Extracted material section start

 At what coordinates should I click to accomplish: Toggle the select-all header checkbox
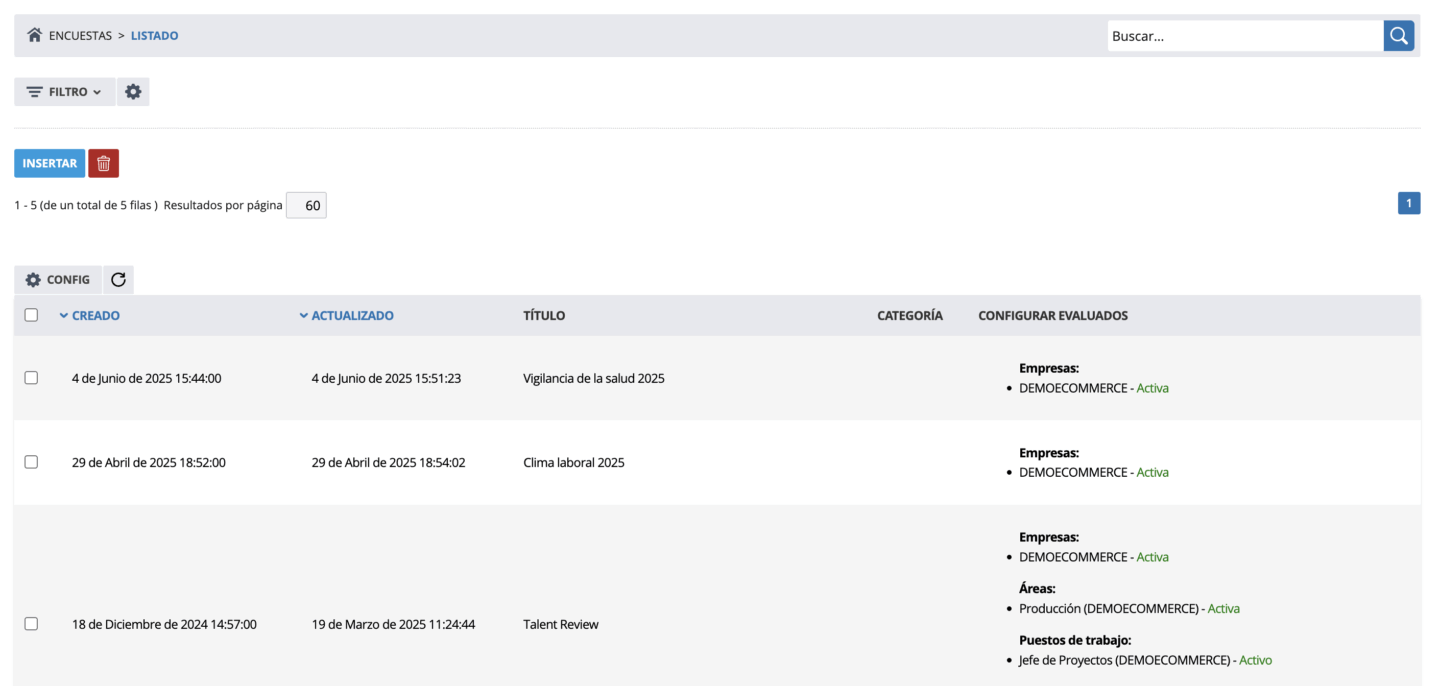pyautogui.click(x=31, y=315)
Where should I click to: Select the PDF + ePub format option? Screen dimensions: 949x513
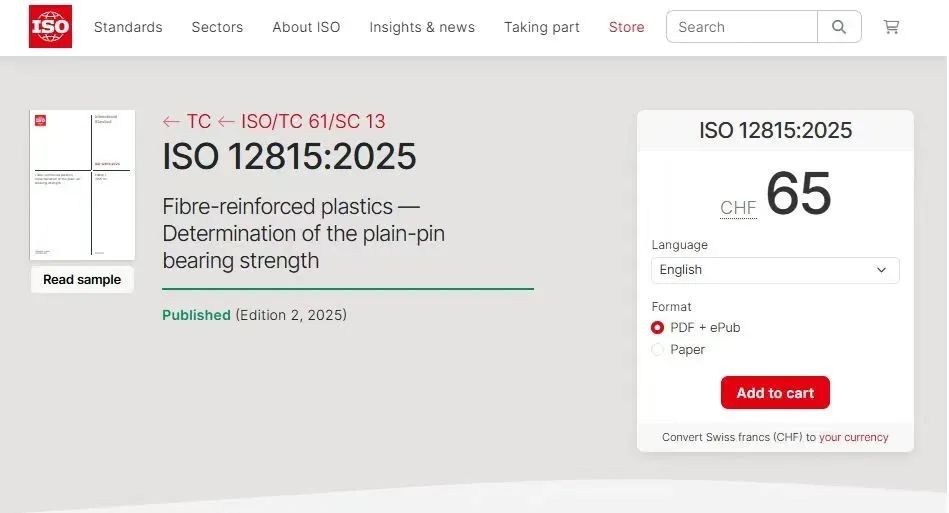click(658, 328)
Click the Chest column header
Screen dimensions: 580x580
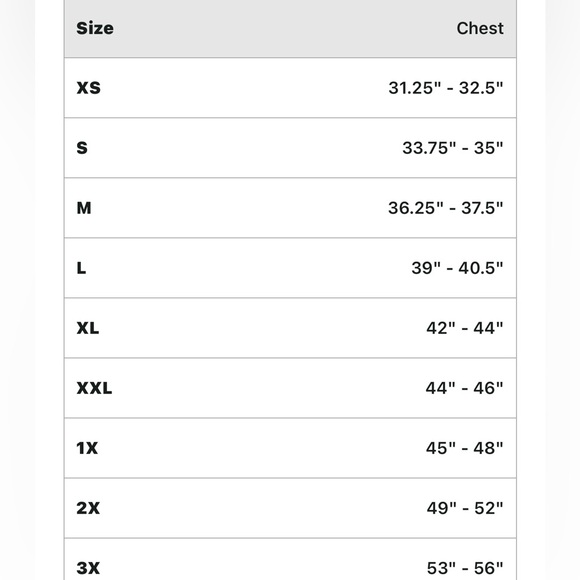(x=480, y=28)
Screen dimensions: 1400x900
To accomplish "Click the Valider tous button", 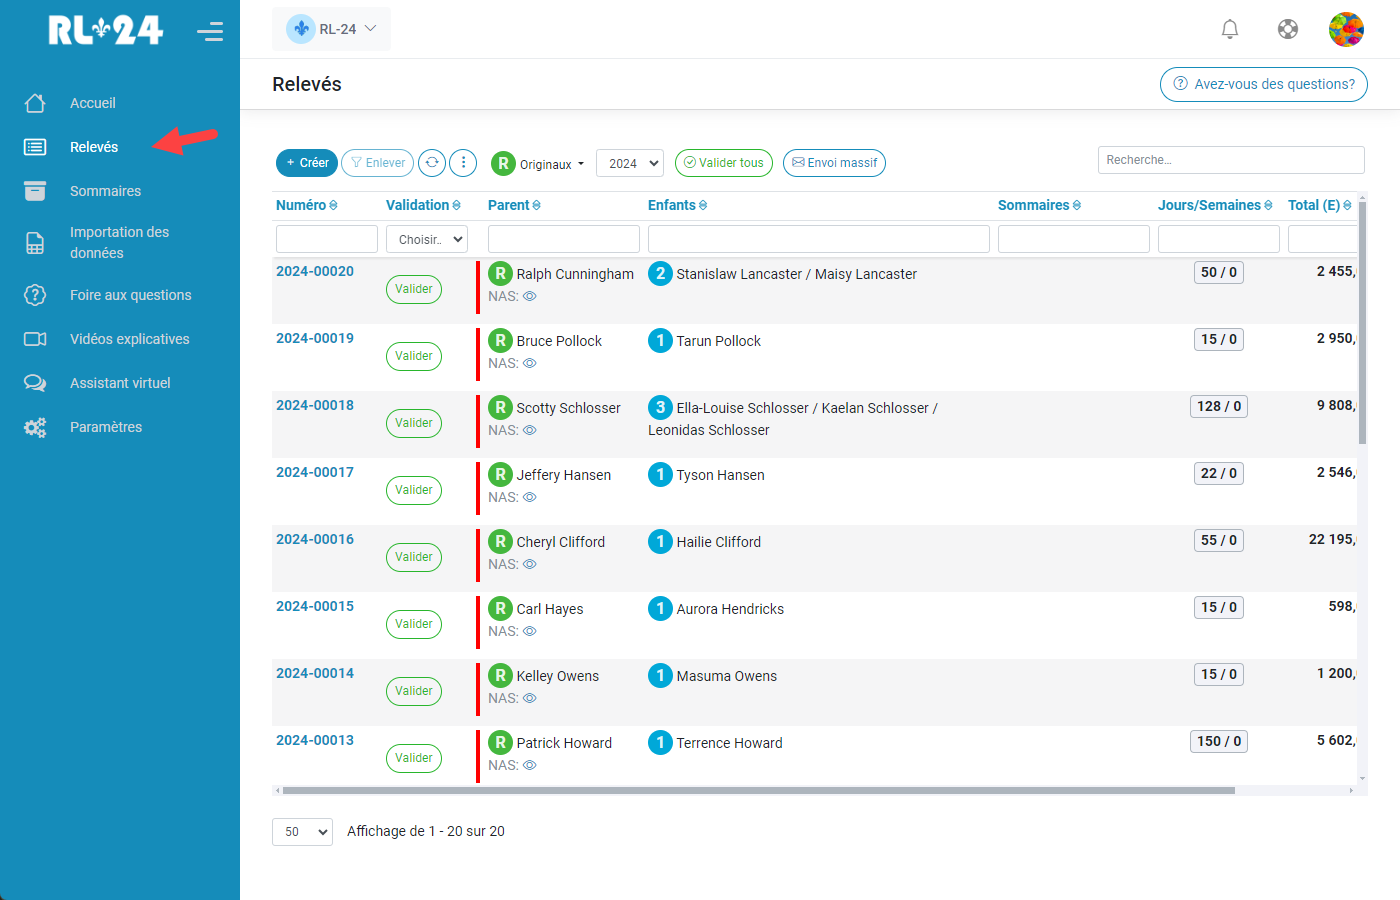I will [723, 162].
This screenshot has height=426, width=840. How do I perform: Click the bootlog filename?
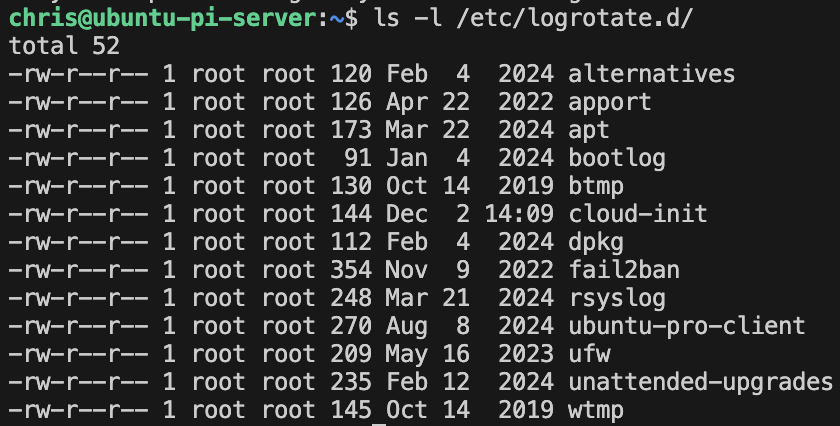tap(616, 158)
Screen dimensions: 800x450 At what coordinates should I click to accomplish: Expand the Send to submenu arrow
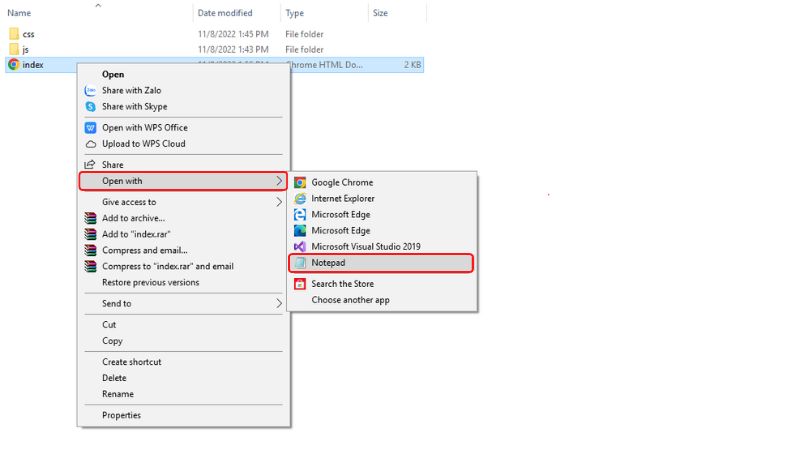(x=279, y=304)
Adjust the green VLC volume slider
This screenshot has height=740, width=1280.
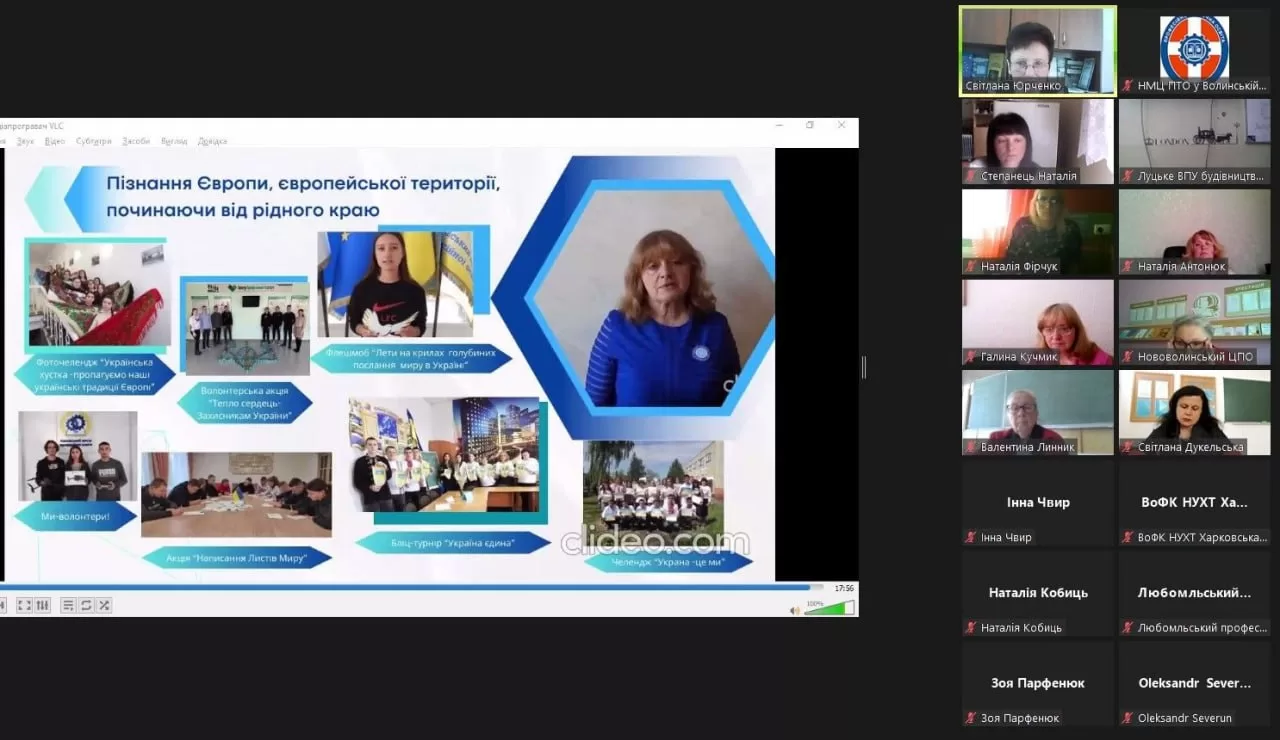829,608
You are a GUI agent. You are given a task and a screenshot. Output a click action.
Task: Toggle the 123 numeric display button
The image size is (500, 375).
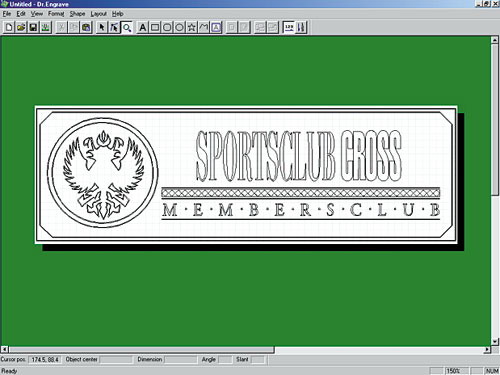pos(289,27)
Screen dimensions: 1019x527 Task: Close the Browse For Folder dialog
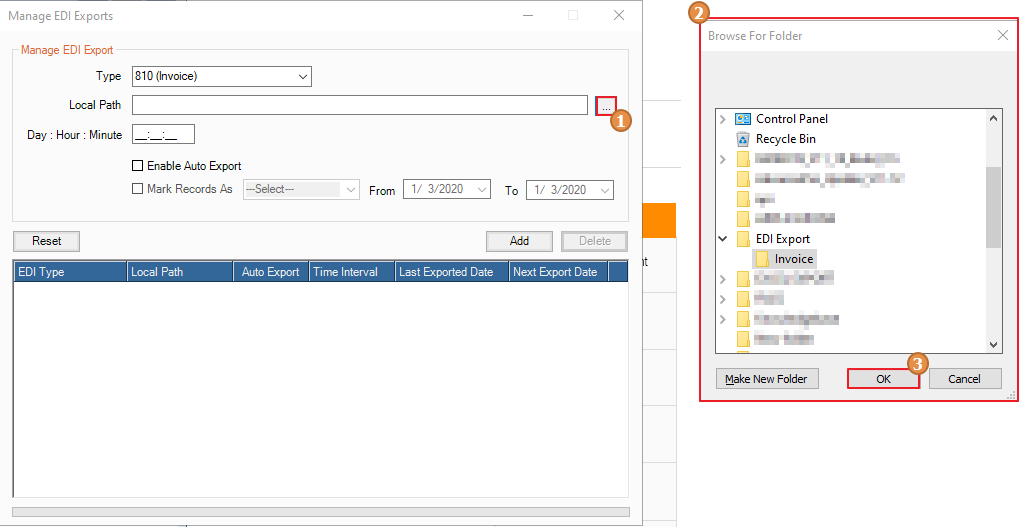click(x=1002, y=36)
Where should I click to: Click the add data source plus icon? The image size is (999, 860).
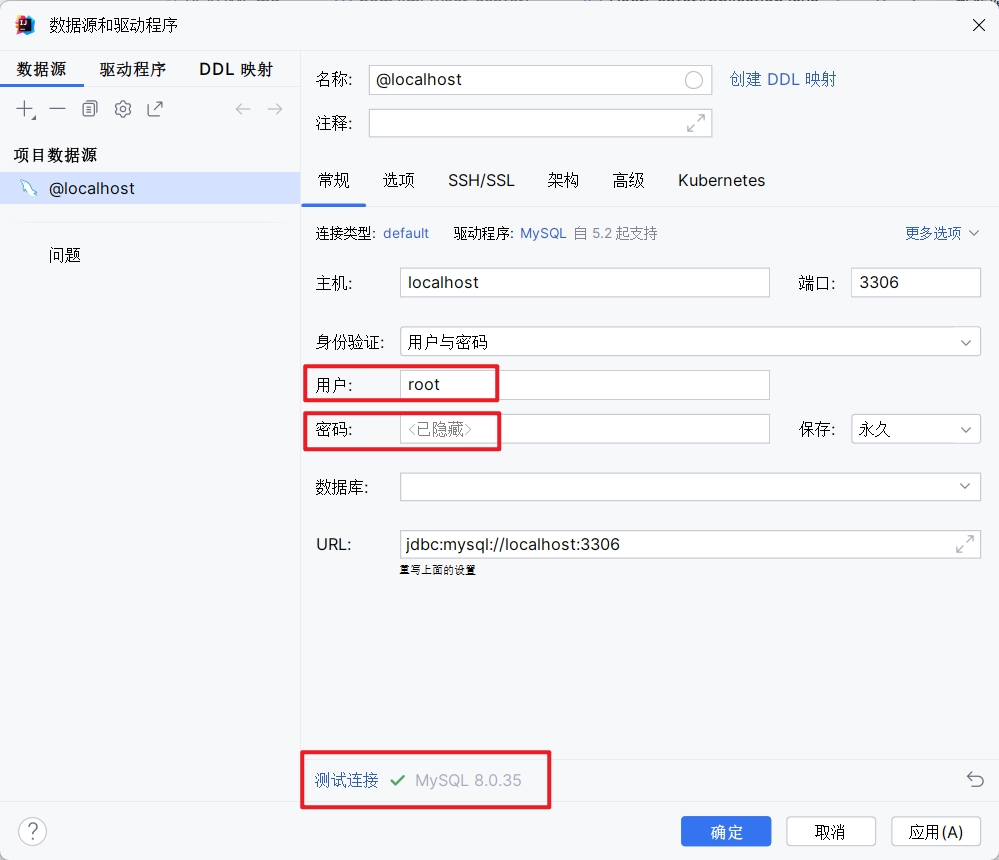tap(25, 109)
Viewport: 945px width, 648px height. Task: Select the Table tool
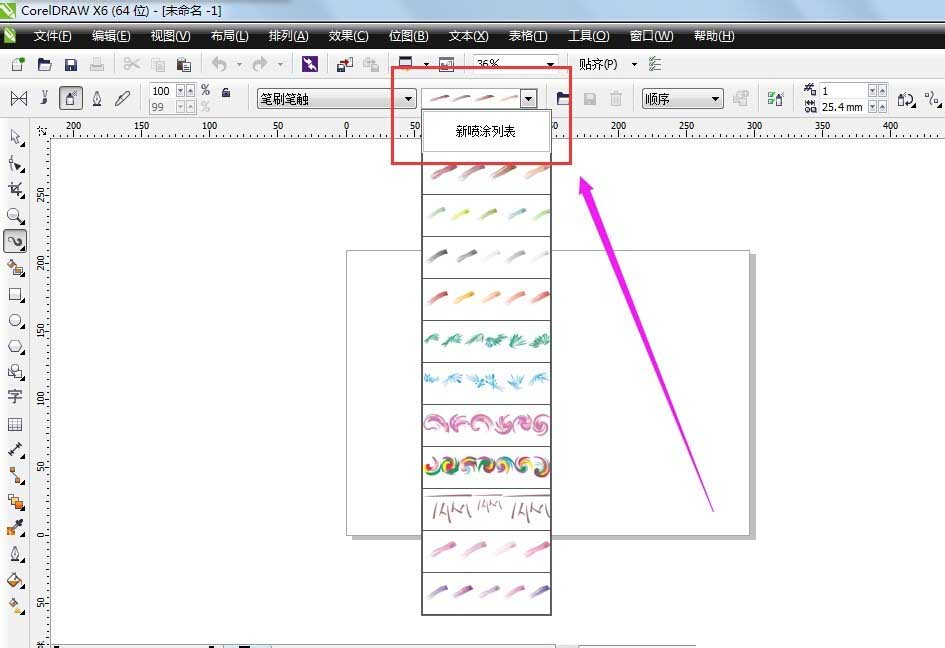[x=15, y=424]
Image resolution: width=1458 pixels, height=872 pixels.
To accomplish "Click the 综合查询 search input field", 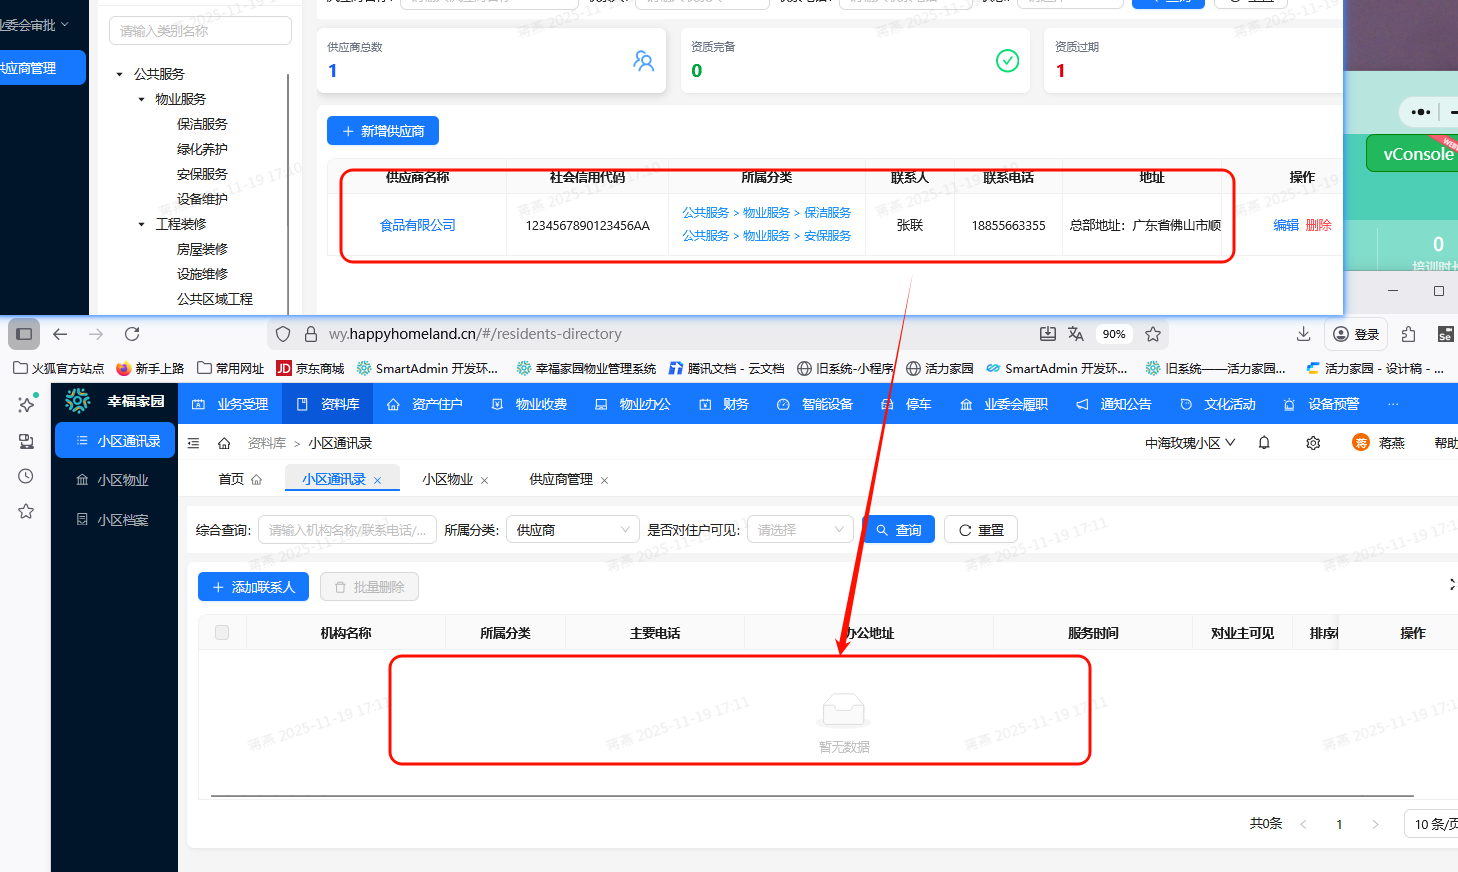I will click(x=347, y=529).
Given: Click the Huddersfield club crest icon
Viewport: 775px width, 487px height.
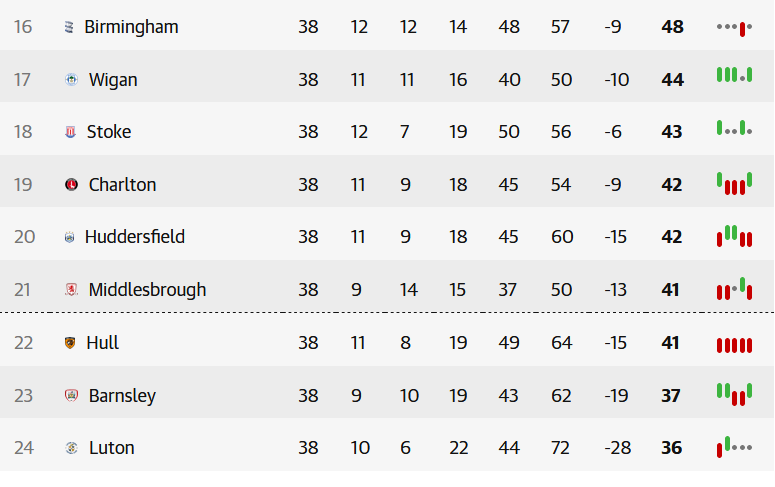Looking at the screenshot, I should (x=69, y=237).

Extracted material section end

◆ Task ◆
When you reach the line with "Screen dimensions: 1019x527" in the records above, start writing out each line exactly, and stop after the line with "Image resolution: width=1458". Pictures stay out.

◆ Completed exercise ◆
Screen dimensions: 1019x527 Task: Close the Browse For Folder dialog
click(x=1002, y=36)
Where should I click to: Click the add data source plus icon? The image size is (999, 860).
tap(25, 109)
Viewport: 945px width, 648px height. Task: Select the Table tool
[x=15, y=424]
Image resolution: width=1458 pixels, height=872 pixels.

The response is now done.